Ran those for 27 years until divorced and moved here. Only one tank made the move intact through winterizing and finishing the studwall cabin. Got eggs from neighbors pond and hatched 5 goldfish. Then had to get started again. 

Thanks to Buckman, Fishjoey and Calmwaters I started tropical again. Now am trading fry to the ONLY fish store within 2 hours of here!!!! Well not counting Meijer or Walmart (but they don't count as fish stores) and just as far as the LFS anyway.


----------



## SeaHorse

When I was a kid my brother was allergic to all things fuzzy! Bummer! So baby turtles it was but they were hard to keep in those tiny little turtle pans with the fake palm tree and diving board. OMG!! So the only thing we could have was fish. We got over run with snails and mom axed that too. After that there was nothing in the house pet wise until I had my own place and we had ALL things fuzzy! Hamsters, Guinnea Pigs, Rabbit, Cats, then when we got our first home we got dogs and the 90 Gallon with 3 Oscars, 2 Balla Sharks. We also had a tank of Pirrana as well at one point but the babies kept eating each other till we had one left. Funny how that is!! Many years later we sold the tank completely. Now I am re-married and it's taken many years to slowly upgrade to my 75Gal. 
I am so ready for my pond!!

(AVAILABLE DATA)
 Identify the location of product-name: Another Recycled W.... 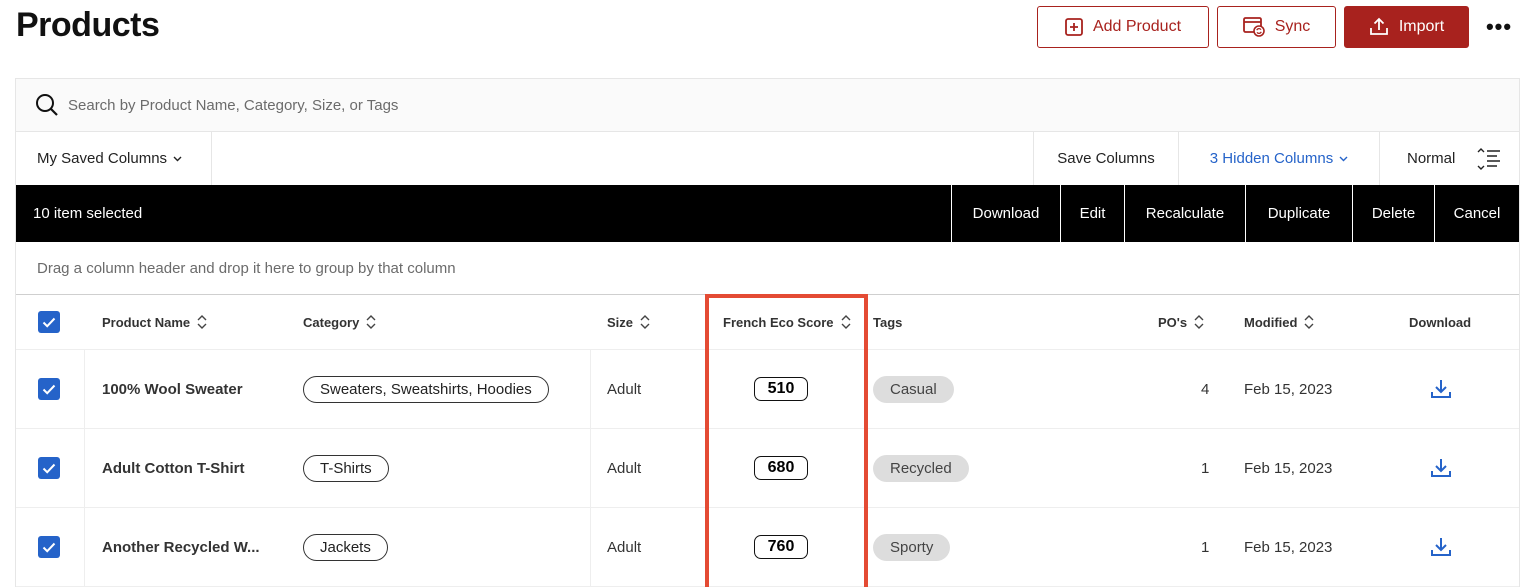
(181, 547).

--

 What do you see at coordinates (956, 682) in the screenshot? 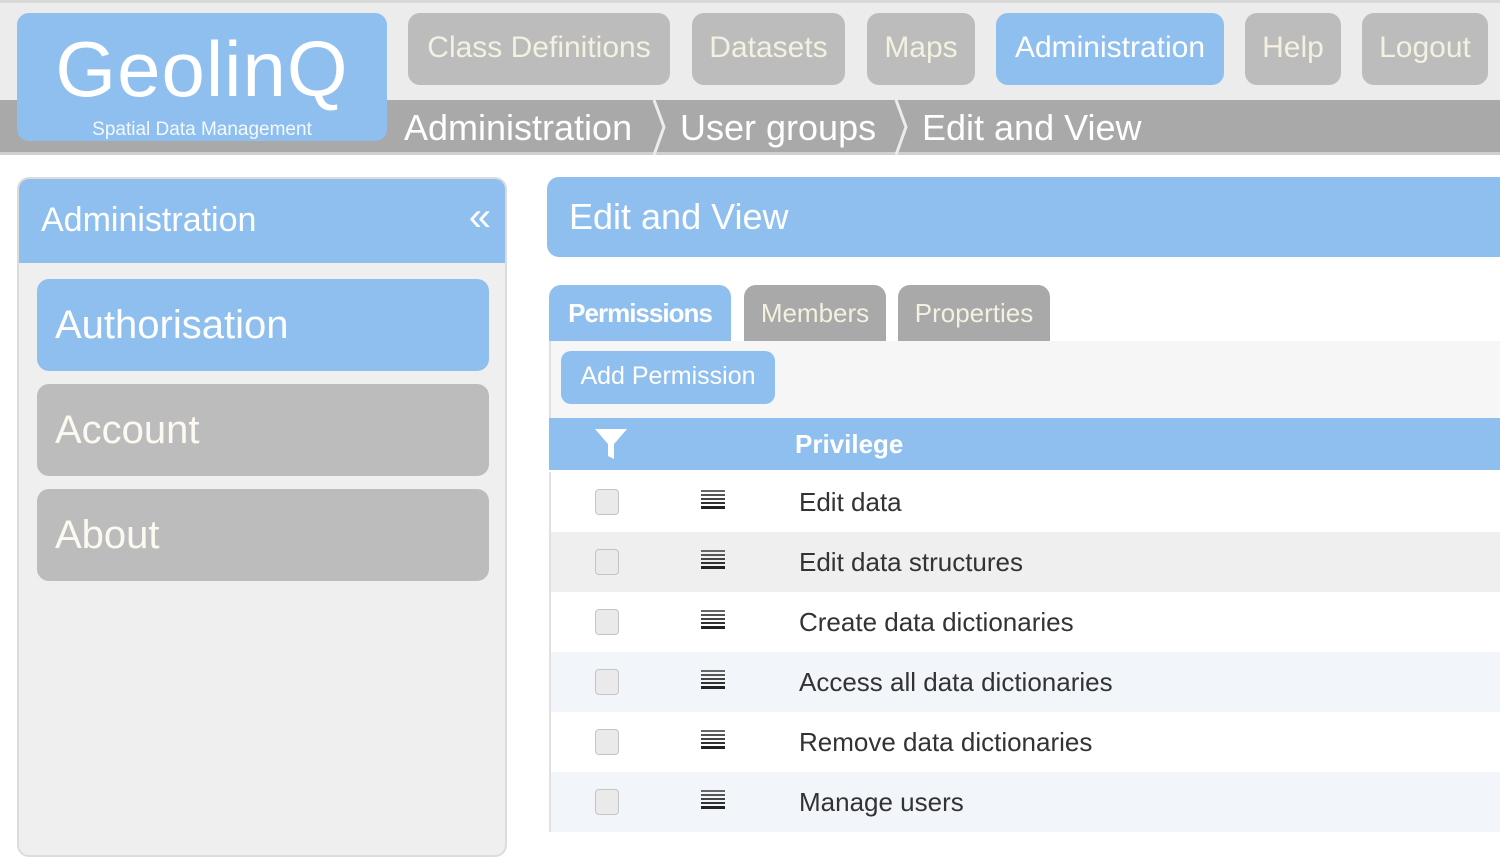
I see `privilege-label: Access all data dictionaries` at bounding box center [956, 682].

---

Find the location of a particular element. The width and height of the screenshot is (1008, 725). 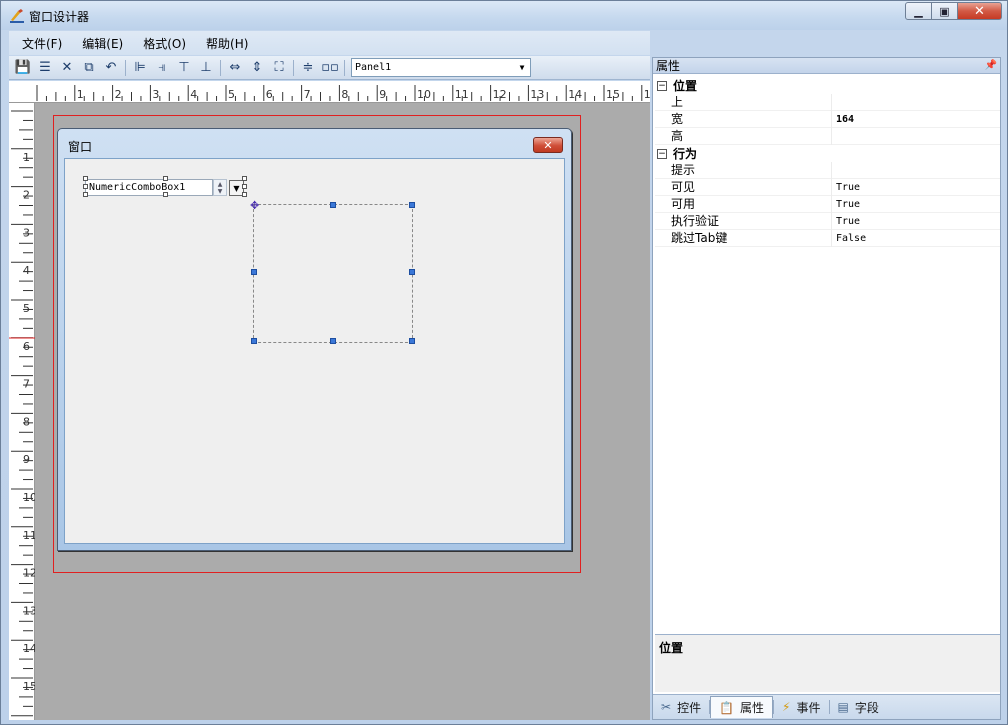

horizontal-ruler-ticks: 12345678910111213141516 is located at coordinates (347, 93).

(REQUIRED ACTIONS)
**1.** Using the fishkeeping forum thread, explain why the SeaHorse poster's family could keep only fish during that poster's childhood.
**2.** Carry the fishkeeping forum thread forward, picking up right after its final line, "I am so ready for my pond!!"

(EXERCISE RESPONSES)
**1.** The poster's brother was allergic to all things fuzzy. Baby turtles were tried but were hard to keep in the tiny turtle pans, so fish were the only pets left.

**2.**
----------



## aunt kymmie

My girlfriend was moving to Ohio and didn't want to take her little 6gl with her so she gave it to me. In it was one serpae tetra and an upside down catfish. I went out the next day (okay, this next part is embarassing ) and purchased a tiny pleco, a tiny pictus and three zebra danios and added them to the 6gl. After realizing that I had caught the "fever" I picked up a 100gl shortly thereafter. The pleco, danios and serpae tetra went back to the LFs in exchange for more appropiate fish.
Fast forward to now what is five tanks and some amazing fish. I'm also proud to say that my pictus is alive and well and doing fantastic.


----------



## stevenjohn21

WOW you really did get "the fever" from a 6gl to a 100gl ! ha ha 

I started because my bedroom dresser "would look good with a small fish tank on top" 16 months later i have 3 Fish tanks in my room and 0 dressers !


----------



## Plumkin

I always loved fish since a kid i had my own tanks when i was 13 along with leopard geckos , chameleons , chinchillas anything I could find to love really that was exotic, an last year my fiance and me went fishing and he wanted to bring a fish home from the lake which was a tiny fishy and i remembered i had a 10 gallon with filter rocks and everything that i let my mom use which was downstairs and she killed all of my fish  after i had them for so very very long and then let the tank go to crap after i sepnt so much money on it so we used that tank and after that it was all down hill we returned sammy [the lake fish] back to his home once he healed from being caught, cleaned the tank out really well got some mollies , cat fish platties , pleco , algae eater, then a week later upgraded to a 30gal mollies were breeding like crazy then I moved in to my own home saw some great deals on craigslist got 2 75 gallon tanks 2 ten gallons and my 30 gallon now there used to let my angels spawn and grow out with 1 being a community tank that i cant stop adding fish to :x so Ill be getting a 240 gallon tank soon enough and yea every pay check at-least 200 goes to my fish and I will love fish keeping forever its a great CLEAN healthy hobby Its helped keep me clean from anything.


----------



## Romad

Plumkin - you got it bad  Sadly, most of us can relate.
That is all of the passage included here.